From balmy to bitter cold

A couple years ago, an officer in Alaska found herself stuck outdoors waiting out a suspect who had holed up beneath a house. As part of Officer Gwen Grimes’ baselayer of cold weather wear, she usually dons a light duty glove. But even with the...


A couple years ago, an officer in Alaska found herself stuck outdoors waiting out a suspect who had holed up beneath a house.

As part of Officer Gwen Grimes’ baselayer of cold weather wear, she usually dons a light duty glove. But even with the gloves, the negative 40 degrees Fahrenheit atmosphere, duration of the call and the chill of her hands pressed against her duty firearm resulted in her hands stuck in place due to cold. “My hands were just locked,” Grimes says. “I couldn’t use them. I didn’t realize I was so cold until I was done with the call and then I realized I couldn’t use my hands functionally.” Had she known that she’d be standing outside for 45 minutes, she says she would have grabbed her sub-zero gear, such as her heavy-duty gloves. But when duty calls, even in a region where there’s extreme weather, there may not be time for an officer to take an extra minute to protect oneself. Heat or cold relief solutions need to be easily accessible and at the ready.

The United States covers a range of climates over its 3.8 million square miles of land. Within these regions, law enforcement officers face challenges when gearing up for the patrol day (or night) and weather has a lot to do with the comfort level an officer feels throughout the shift. Heat and cold extremes create circumstances an officer must address on the regular. Officers in two opposing weather extremes—in northern California and the northern-most tip of Alaska—share the trials and tribulations with their respective climates, from the balmy to the bitter cold.

On duty in Alaska

To experience the coldest climate on American land, one must travel up to the top of Alaska, where it regularly dips to temperatures far into the negative double digits during its most biting winter months. The area’s combination of extreme cold and high winds make for a chilly—and dangerous—combination. Especially for the law enforcement officer on duty who must respond to a variety of regular calls. From domestic disturbances to wild animal calls, any trip out of the station is an icy one.

Grimes, with the North Slope Borough for six years, is the lone officer on call when she flies in for her two-week-long shifts at the remote village of Atqasuk, Alaska. As the only officer on duty, she’s responsible for heading out of the station (which doubles as living quarters for the officer on duty) in any weather condition. In August, the weather is moderate, with temperatures lingering around the 40s. But in the cold winter months, temperatures drop to a biting negative 60, which can get nearer to negative 80 degrees with wind chill. “Exposure is probably our highest concern because as soon as you step out of the vehicle, even just to go from the vehicle to the house, you’re exposing yourself to that extreme cold,” Grimes explains.

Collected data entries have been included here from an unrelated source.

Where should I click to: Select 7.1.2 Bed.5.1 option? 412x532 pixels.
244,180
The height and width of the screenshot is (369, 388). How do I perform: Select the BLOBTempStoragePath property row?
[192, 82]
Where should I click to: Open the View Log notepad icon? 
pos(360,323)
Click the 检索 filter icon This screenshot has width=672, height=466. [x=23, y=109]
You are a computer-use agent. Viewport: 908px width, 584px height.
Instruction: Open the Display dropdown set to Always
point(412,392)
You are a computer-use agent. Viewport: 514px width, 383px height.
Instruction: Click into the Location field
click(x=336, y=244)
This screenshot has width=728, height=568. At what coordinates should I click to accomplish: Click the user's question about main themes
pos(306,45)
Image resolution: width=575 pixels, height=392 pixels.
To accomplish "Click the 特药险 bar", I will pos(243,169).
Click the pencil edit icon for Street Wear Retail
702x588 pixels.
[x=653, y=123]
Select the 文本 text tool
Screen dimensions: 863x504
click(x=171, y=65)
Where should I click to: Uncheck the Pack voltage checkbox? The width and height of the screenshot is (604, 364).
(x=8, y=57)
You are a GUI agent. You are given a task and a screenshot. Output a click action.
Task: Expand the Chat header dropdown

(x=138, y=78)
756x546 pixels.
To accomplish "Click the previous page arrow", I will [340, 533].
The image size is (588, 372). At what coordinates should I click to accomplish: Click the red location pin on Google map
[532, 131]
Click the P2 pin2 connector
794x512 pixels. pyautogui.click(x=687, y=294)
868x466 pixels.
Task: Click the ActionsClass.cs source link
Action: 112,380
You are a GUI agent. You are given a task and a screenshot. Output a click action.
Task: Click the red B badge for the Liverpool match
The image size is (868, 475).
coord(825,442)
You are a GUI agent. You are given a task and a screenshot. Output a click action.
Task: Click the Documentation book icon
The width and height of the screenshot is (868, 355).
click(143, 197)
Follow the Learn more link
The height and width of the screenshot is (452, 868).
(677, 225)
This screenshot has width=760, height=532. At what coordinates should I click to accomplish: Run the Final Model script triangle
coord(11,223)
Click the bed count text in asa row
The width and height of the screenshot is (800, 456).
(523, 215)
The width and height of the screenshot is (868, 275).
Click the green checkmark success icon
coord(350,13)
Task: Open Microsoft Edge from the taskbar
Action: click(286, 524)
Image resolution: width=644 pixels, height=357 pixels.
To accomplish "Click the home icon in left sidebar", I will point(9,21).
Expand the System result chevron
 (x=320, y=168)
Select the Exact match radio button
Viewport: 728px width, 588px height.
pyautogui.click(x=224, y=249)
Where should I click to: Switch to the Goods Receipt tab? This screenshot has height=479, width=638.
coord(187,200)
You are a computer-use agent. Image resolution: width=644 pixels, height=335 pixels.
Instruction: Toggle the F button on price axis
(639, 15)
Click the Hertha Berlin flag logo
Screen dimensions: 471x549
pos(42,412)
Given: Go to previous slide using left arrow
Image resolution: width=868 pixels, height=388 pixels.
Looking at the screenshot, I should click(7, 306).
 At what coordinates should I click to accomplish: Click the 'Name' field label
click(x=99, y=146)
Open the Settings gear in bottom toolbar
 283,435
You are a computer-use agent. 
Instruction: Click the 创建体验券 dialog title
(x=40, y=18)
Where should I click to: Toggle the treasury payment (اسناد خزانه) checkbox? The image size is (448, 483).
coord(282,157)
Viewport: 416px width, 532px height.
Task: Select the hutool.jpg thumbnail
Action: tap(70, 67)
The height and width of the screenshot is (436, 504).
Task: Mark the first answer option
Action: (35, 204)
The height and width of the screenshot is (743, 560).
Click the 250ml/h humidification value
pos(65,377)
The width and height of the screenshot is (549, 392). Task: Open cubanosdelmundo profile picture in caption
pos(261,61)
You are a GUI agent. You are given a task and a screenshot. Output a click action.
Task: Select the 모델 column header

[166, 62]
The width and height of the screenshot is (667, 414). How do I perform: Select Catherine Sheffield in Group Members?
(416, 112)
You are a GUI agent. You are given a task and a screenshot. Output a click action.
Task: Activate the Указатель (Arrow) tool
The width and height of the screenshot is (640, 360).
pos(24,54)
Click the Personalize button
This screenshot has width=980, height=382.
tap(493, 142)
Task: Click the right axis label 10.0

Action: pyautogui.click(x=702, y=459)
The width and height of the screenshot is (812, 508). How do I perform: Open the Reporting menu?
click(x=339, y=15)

It’s not uncommon to get frostbite on your cheeks, ears and fingertips in that area of the nation, Grimes says. To prepare for the bitter extremes of Alaskan patrol, grabbing a heavy hat or balaclava on the way out can be the difference between a comfortable evening and a frostbitten face (ouch). But the key to staying warm out on calls is layering, Grimes says. Her cold weather call-out wear includes two pairs of socks (acrylic and wool), thermal underwear beneath her uniform, a parka, skull cap and light duty gloves. The officers are also issued coveralls to wear when using the snowmobile. “We wear parkas and we layer up with thermal gear and we have exterior vests that we wear. And we try to keep most everything on the outside so that we don’t have to dig through pockets.”

Grimes says there are a few musts for the cold weather gear in Alaska. She swears by her favorite hat, a black one made of beaver skin, worn with the fur on the inside. She says a hat that covers the ears, cheeks and top of the head down to the nape of the neck is important, as those areas are most prone to frostbite in the deep temperature drops of the North. Another consideration is an article or layer between the face and the cold air. Any gear with neoprene in it is usually dependable for warmth, Grimes adds. And finally, products (even off-brand) that have a wind barrier are key, “because that is what kills you up here, when the wind bites through you.”